According to the U.S. Department of Labor’s Inflation Calculator:

  • Groceries that used to cost you $100 in 1975 now cost more than $359 today.
  • A $7,000 automobile now costs more than $25,000.
  • The price of a gallon of milk has increased by more than 3.5 times.

The bottom line is that inflation reduces your purchasing power.
This brings us to our next challenge to retirement Success:

Challenge #3


I meet with a lot of people and I always hear the same thing over and over:

Folks tell me that they pay more than enough for taxes, and they feel the system is pretty complicated. Well they are not really so complicated after all.

The way it works is:

“The more you earn, the higher percentage you will pay.”

Taxes can reduce the power of your long term savings and ultimately reduce the total quality of your retirement. How do you feel about this?

Challenge #4

Our next retirement challenge is the impact on Social Security Benefits
As the demand on Social Security increases, so does pressure to make changes to the existing system. Isn’t that what we hear all the time? Politicians in Washington DC are constantly grappling with this big issue. Many experts believe that more changes lie ahead.
The outcome of this decisions will directly affect you. What do you think is going to happen? Did you know as much as 85% of your Social Security benefits can be subjected to income tax?

Many of the people that I meet with, are surprised to learn that they are paying taxes on their Social Security benefits. This taxation is based on something called Provisional Income.

Provisional Income includes the total of normal earned income like interest from CD’s (Certificates of Deposit) as well as one-half of the Social Security benefits you receive and even tax-exempt income such as interest earned from tax-free municipal bonds. As you can see it doesn’t take a whole lot of income to end up losing some of your benefits.

Challenge #5

Market Risk is our next challenge to Retirement Success

My questions are pretty simple:
Should all of your assets be exposed to the same level of risk? And if you could paint a perfect picture what would you really like your money to do for you?
Market Risk can impact how long your retirement funds will last when you begin accessing your money during retirement. Market rise and fall on a daily basis. Accessing your money during a market downturn can dramatically affect how long your retirement dollars will last. Does that make sense to you?
The other thing to consider is with many investments and savings tools you will pay fees and commissions as you access these assets that you worked s lifetime to accumulate.
Many of my clients indicate to me that they want to avoid that situation. How do you feel about it?
To truly have a successful retirement we need to overcome these challenges. I believe you may share many other concerns my other clients have.

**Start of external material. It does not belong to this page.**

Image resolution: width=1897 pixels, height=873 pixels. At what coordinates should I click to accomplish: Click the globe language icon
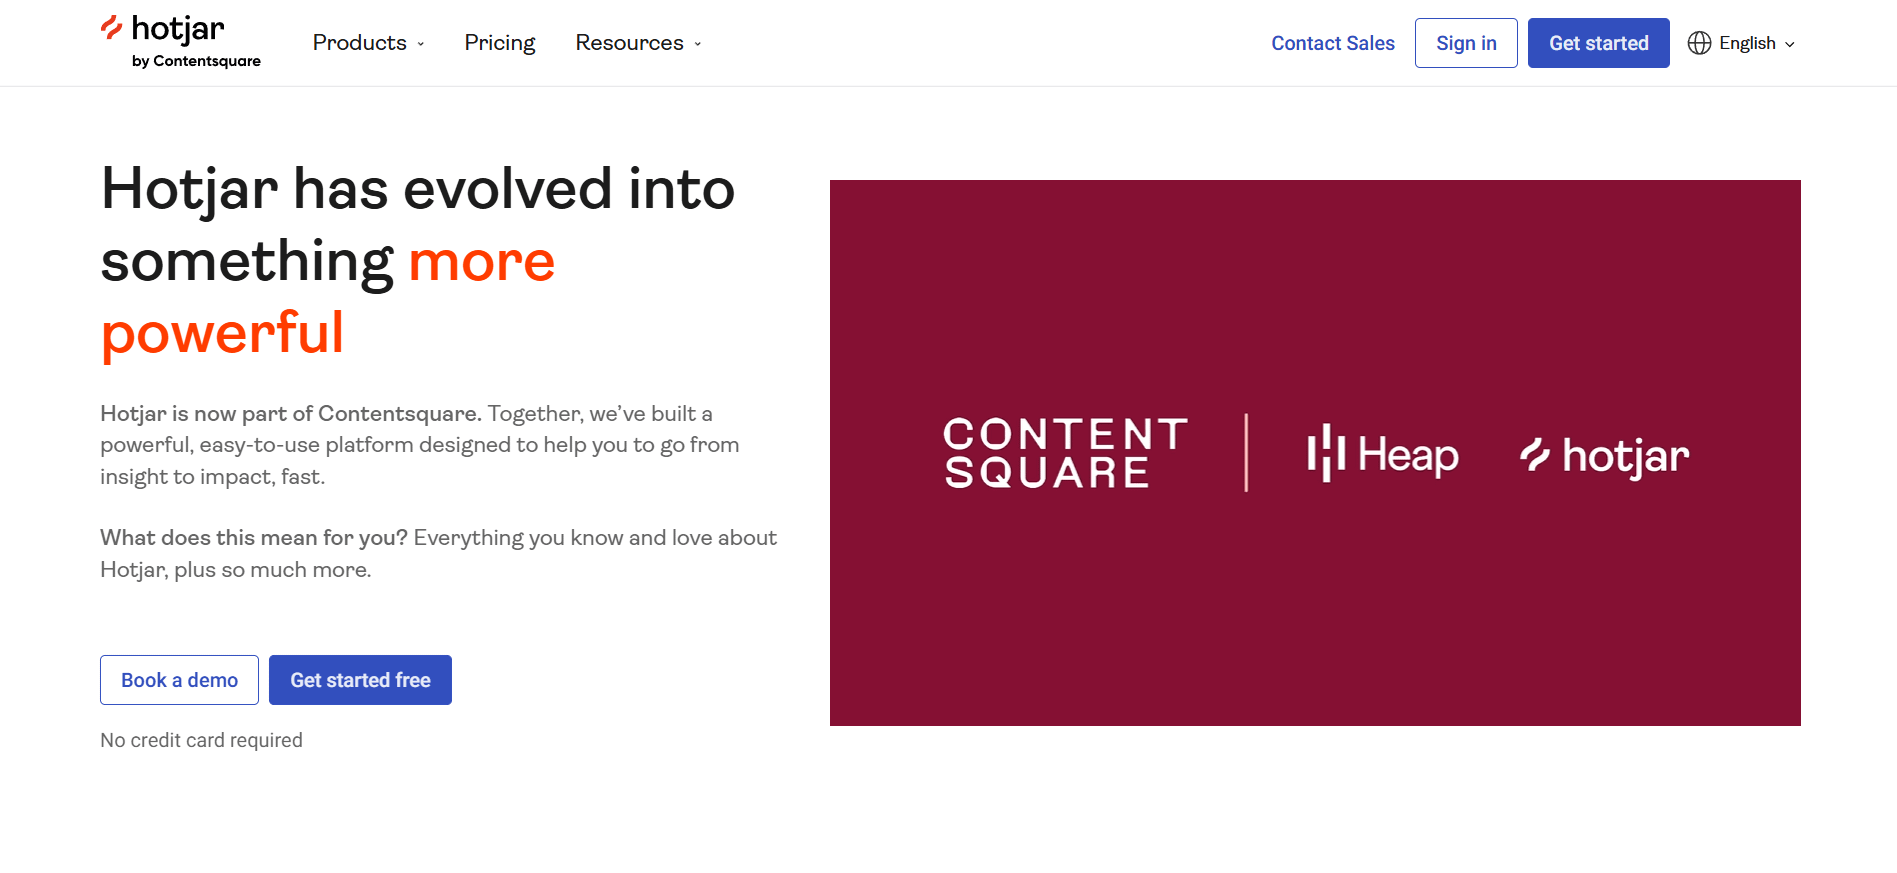click(1699, 43)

  • Longer Life Expectancies: Is there a way to ensure that your money lasts throughout your lifetime?
  • Inflation: Can you keep pace with or even outpace inflation?
  • Taxes: Can you control when or if you pay taxes during your lifetime? Can you reinvest earnings without taxation?
  • Social Security: Can you avoid the tax liability on your Social Security benefits?
  • Safety: Can you guarantee your principal and past growth against market risk?
  • Access: Can you accomplish this and still have sufficient access to your money when needed?

As with any challenge I believe there is always an opportunity.

One Solution:

A TAX Deferred Fixed Annuity:

A Tax Deferred Annuity is a contract between you and an insurance company. This contractual relationship provides certain features and advantages that many people find beneficial in their overall financial picture.

I like to share with you some of those things:

Let’s Review the common challenges again and identify some solutions

Remember challenge #1?

Longer life expectancies now extend retirement for many years.


An annuity is the ONLY financial vehicle that can provide a Guaranteed Income for life; no matter how long you live. Doesn’t that sound great?

Challenge #2:

keeping up with the rising costs of inflation. Between 1975 and 2005, consumer prices have increased by 4.35% per year. That’s just too much!


A TAX deferred annuity can help you grow your money more efficiently with competitive rates of return and TAX deferred accumulation.

Challenge #3:

Income Taxes: Every year, taxes can take a substantial portion of your earnings. You are paying the IRS for your interest, dividends, and capital gains even if you are not using those funds.


A TAX Deferral strategy puts you in control of when you will pay taxes on the interest you earn.
TAX Deferral is really TAX Control. Doesn’t that sound better?

TAX Deferral is your right to decide, if ever in your lifetime, to pay taxes on the interest you earn.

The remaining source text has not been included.